Supreme Court Will Consider New Curbs on Human-Rights Lawsuits

The U.S. Supreme Court will consider giving companies a broader shield against lawsuits by victims of overseas atrocities, agreeing to take up a case stemming from child slavery on cocoa farms in the Ivory Coast.

Nestle SA’s U.S. unit and Cargill Inc. are urging the court to end a suit that accuses them of complicity in the use of forced child labor in the African country. The Supreme Court said Thursday it will hear both companies’ appeals of that ruling.

The case will test a centuries-old law, the 1789 Alien Tort Statute, that had become a favorite tool of human-rights activists before the Supreme Court started scaling it back. The court ruled in 2013 that the law generally doesn’t apply beyond U.S. borders, and in 2018 that foreign corporations can’t be sued.

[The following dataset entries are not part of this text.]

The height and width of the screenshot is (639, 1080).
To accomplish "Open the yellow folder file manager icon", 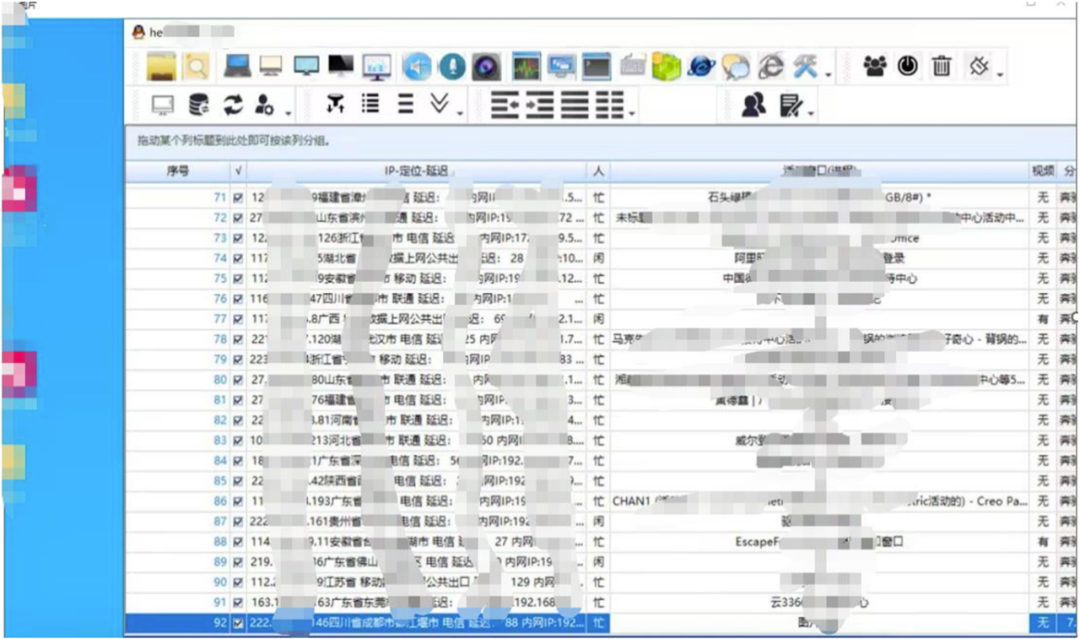I will 162,67.
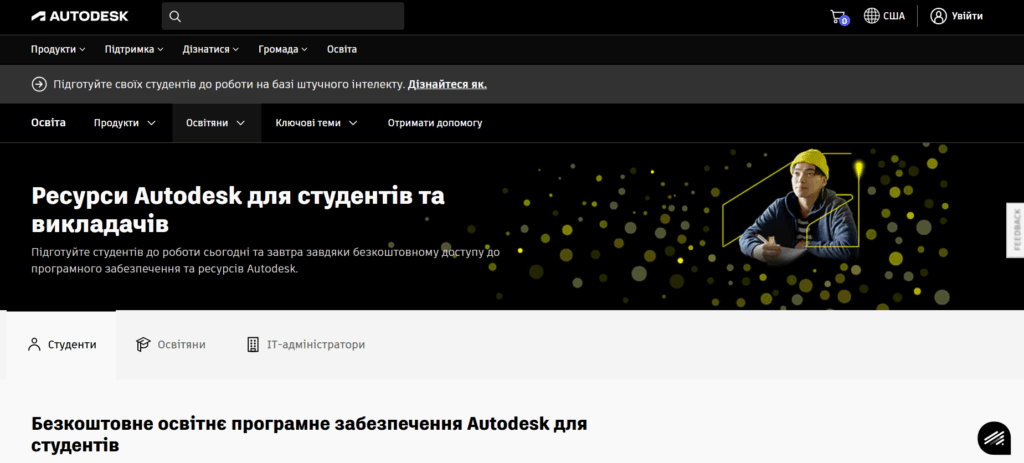The image size is (1024, 463).
Task: Click the circled arrow icon in banner
Action: pyautogui.click(x=39, y=84)
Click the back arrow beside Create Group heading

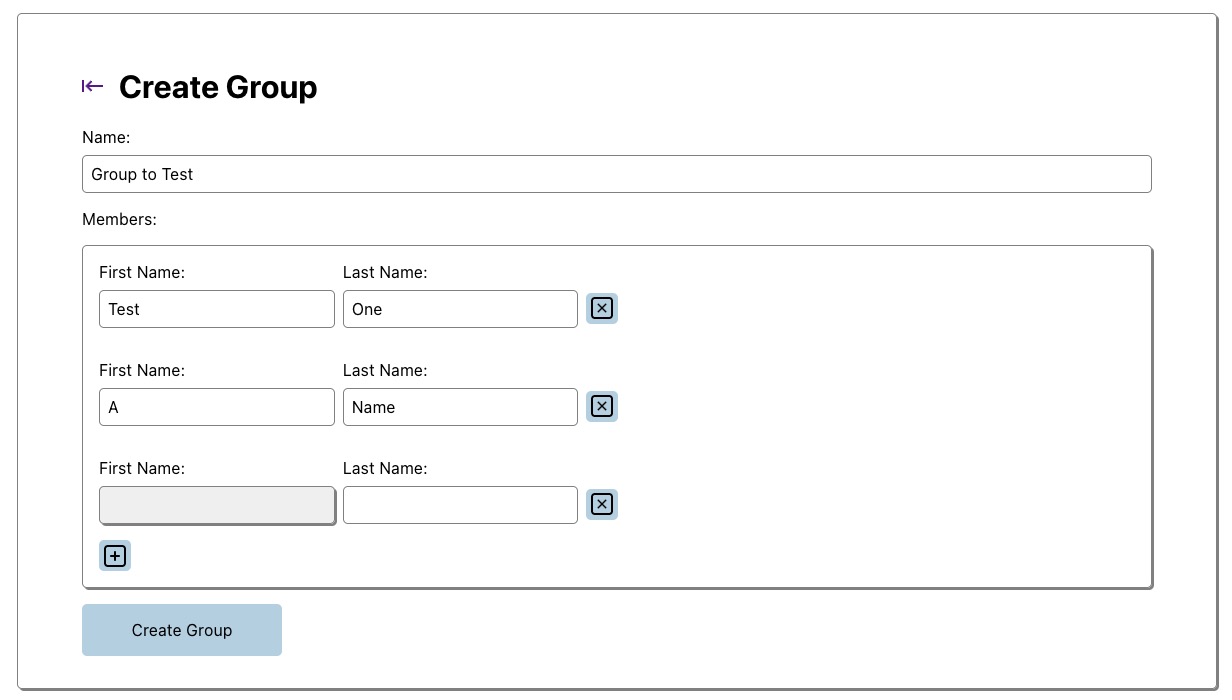[92, 87]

But a federal appeals court said the allegations against Nestle and Cargill might have enough of a U.S. connection if the plaintiffs amended their lawsuit to provide more specifics.

“The allegations paint a picture of overseas slave labor that defendants perpetuated from headquarters in the United States,” the San Francisco-based appeals court said.

President Donald Trump’s administration joined the companies in urging the Supreme Court to take up the case.

The case, filed by six former slaves who were kidnapped from their native Mali, has been moving up and down the federal court system since 2005. The companies are accused of aiding and abetting slave labor by giving Ivory Coast farmers financial assistance in the expectation that cocoa prices would stay low. The suit alleges the companies were fully aware that child slavery was being used.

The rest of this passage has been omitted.